Sports Nut

Uni Watch

Baseball’s spring wardrobe blowout.

A new look for the Blue Jays

Adam Riggs of the Anaheim Angels etched his name into uniform history last Aug. 16, when he trotted out to left field wearing a jersey mistakenly embroidered with “Angees.” Think that could happen again this year? Probably not, but the odds have just doubled, because the team will be wearing “Angels” instead of “Anaheim” on its road jerseys this season.

So begins Uni Watch’s sixth annual baseball roundup, in which we examine the sartorial state of affairs on the diamond. With the Yankees and Devil Rays slated to open the season in Japan on March 30, and the balance of the schedule commencing on April 5, here’s what you can expect to see at the ballpark this year.

After years of incremental changes, the Blue Jays have gone back to the drawing board and undergone a complete overhaul. The new home jersey isn’t bad, but the ultra-drab gray home cap is a stinker, as is the gray-on-gray road jersey. Didn’t it occur to anyone that a team called the Blue Jays might benefit from a bit more indigo?

The season’s other complete makeover is in San Diego, where the Padres have a new wardrobe. The home jersey looks like a leftover from a double-A team, but that road jersey lettering is pretty nifty. Interestingly, these road unis aren’t traditional gray—they’re a faintly yellowish shade, officially designated as “sand.” Uni Watch could make all sorts of jokes here, only some of which would involve the thought of this color wrapped around David Wells’ paunch. But given the Padres’ dismal aesthetic history—which includes such milestones as the brown jersey and the all-yellow home uniform—let’s just say, “Coulda been worse” and leave it at that. And in a nice touch, the team’s old Swinging Friar logo will appear as a sleeve patch on the navy alternate jerseys.

The mix-and-match mania of recent years, which has left the average fan with no idea of what his favorite team will look like on any given day, may finally have crested. While a few teams continue to add alternate components—a sharp-looking vest jersey for the Rangers, an ill-advised 1970s throwback cap for the Twins, a predictably garish solid-purple cap for the Rockies—other teams are paring down. The Giants have jettisoned all their alternate-uniform elements, and Mariners have abandoned their green-brimmed home caps and will now wear their solid navy capsfor all games, reinforcing the old design logic that sometimes less is more.

Over in Cleveland, the Indians are marking the 10th anniversary of Jacobs Field with a commemorative patch. Leaving aside the question of why a stadium’s 10th birthday needs to be celebrated, it’s worth noting that this patch will be appearing not just on sleeves but also on the left side of the Tribe’s home caps. Cap patches, first worn by the Yanks and Braves during the 1996 World Series, have now become staples of the Fall Classic and the All-Star Game. But they hadn’t been used for regular-season contests until last year, when they were worn by the Expos for their games in Puerto Rico and all season long by the Yankees, who were celebrating their 100th anniversary. Enough already, says Uni Watch—cap patches destroy a cap’s sense of symmetry and create an overly cluttered look.

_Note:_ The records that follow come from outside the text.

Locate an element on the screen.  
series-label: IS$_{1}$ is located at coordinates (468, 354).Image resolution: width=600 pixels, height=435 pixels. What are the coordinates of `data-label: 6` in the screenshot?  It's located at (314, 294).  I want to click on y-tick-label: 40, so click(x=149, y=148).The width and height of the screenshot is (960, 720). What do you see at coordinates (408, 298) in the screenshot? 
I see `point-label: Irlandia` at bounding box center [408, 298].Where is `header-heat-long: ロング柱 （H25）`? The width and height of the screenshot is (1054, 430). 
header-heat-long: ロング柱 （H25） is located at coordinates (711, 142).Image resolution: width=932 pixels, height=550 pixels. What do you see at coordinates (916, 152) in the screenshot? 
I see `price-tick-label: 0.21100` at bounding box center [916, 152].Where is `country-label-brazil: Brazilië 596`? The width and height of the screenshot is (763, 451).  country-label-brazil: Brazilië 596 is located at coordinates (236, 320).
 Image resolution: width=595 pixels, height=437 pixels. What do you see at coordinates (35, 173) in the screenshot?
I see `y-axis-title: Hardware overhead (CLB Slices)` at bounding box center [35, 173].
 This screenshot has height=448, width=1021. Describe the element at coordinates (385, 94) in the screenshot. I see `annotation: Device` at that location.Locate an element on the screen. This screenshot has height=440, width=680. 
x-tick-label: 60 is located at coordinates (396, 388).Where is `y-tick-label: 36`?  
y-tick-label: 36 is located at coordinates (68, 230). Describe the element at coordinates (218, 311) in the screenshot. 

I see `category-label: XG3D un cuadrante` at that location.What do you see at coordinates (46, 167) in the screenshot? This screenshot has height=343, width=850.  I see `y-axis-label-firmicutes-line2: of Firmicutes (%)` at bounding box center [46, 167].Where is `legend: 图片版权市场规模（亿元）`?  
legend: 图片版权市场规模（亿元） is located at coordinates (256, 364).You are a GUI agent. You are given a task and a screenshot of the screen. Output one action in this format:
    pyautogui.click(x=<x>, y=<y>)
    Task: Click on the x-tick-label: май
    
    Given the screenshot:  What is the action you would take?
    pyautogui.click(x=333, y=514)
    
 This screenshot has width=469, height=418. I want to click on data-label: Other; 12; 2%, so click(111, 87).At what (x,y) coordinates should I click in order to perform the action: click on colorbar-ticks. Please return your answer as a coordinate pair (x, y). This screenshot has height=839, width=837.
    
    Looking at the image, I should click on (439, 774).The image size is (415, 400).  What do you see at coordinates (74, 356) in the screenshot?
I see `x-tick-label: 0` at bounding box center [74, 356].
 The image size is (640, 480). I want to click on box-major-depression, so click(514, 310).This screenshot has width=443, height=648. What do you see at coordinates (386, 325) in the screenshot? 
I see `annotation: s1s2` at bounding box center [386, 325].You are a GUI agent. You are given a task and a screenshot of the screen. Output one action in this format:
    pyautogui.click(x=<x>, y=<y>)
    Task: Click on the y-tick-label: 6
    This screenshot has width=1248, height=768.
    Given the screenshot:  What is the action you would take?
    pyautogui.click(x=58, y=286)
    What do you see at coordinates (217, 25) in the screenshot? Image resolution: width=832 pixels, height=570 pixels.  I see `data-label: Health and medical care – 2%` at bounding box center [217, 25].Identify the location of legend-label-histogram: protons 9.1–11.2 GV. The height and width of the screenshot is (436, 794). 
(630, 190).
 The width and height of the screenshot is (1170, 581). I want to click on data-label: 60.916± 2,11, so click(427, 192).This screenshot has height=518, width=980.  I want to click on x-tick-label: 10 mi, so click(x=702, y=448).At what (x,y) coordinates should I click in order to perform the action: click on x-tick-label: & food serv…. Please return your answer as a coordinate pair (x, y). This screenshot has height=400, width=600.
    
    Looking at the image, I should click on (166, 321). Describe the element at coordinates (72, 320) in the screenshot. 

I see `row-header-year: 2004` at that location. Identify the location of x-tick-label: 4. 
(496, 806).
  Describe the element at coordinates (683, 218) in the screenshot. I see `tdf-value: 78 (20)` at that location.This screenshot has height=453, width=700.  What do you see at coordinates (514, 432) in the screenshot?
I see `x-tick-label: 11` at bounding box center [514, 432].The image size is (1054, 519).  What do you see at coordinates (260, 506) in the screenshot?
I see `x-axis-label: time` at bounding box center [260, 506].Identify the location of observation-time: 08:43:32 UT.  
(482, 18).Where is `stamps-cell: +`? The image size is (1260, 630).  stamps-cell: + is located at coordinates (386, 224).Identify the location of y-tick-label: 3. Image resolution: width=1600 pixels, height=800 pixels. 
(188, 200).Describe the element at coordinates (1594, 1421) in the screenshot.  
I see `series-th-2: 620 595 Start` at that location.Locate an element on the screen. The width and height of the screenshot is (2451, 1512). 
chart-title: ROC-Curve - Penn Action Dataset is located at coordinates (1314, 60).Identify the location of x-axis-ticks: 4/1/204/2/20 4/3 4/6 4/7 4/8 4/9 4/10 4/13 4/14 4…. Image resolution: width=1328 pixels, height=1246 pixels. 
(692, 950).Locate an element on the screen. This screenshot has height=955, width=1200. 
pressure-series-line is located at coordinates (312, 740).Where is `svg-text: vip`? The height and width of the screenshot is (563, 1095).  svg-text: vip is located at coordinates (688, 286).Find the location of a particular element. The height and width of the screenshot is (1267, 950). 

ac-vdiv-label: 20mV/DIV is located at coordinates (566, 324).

Sharp-eyed fans may have noticed that Detroit outfielder Dmitri Young wore a Tigers-branded do-rag under his cap last year. It isn’t clear if any other players were similarly attired—if so, Uni Watch didn’t spot them—but at least one player has joined in during this season’s spring training: Reggie Sanders of the Cards. Traditionalists might disapprove, but the mere thought of Bud Selig being presented with a set of do-rag prototypes for his approval (and maybe trying them on!) is entertaining enough to justify this item’s existence.

The Orioles are celebrating their 50th anniversary with a good-looking sleeve patch and by restoring their home-jersey lettering from black to orange, which not only matches the team’s old color scheme from 1955 through 1994 but also provides some relief from the oppressive “let’s make everything black” trend. Nicely done.

The Mets, desperate for anything to celebrate, are commemorating Shea Stadium’s 40th birthday with a sleeve patch. This should have been a great opportunity to create a design patterned on the sorely missed blue-and-orange panels that once decorated Shea’s exterior from 1964 through 1979. But instead the patch features those tacky neon batter and pitcher figurines, which is the design equivalent of signing Mo Vaughn instead of Vlad Guerrero—a typical misstep for a franchise that can’t do anything right lately.

In a welcome development, the umpires are wearing blue again, if only on a limited basis. As detailed in a previous column, umps switched from wearing navy blue to black with white trim in 2001. While black will still be the dominant color, umps will now have a light-blue shirt in their wardrobes (instead of the cream shirt that some have worn in recent years), and their black windbreakers will have blue trim—not quite the full-scale return to navy that Uni Watch would prefer, but at least those wanting to heckle the umps will once again be able to yell, “C’mon, Blue!”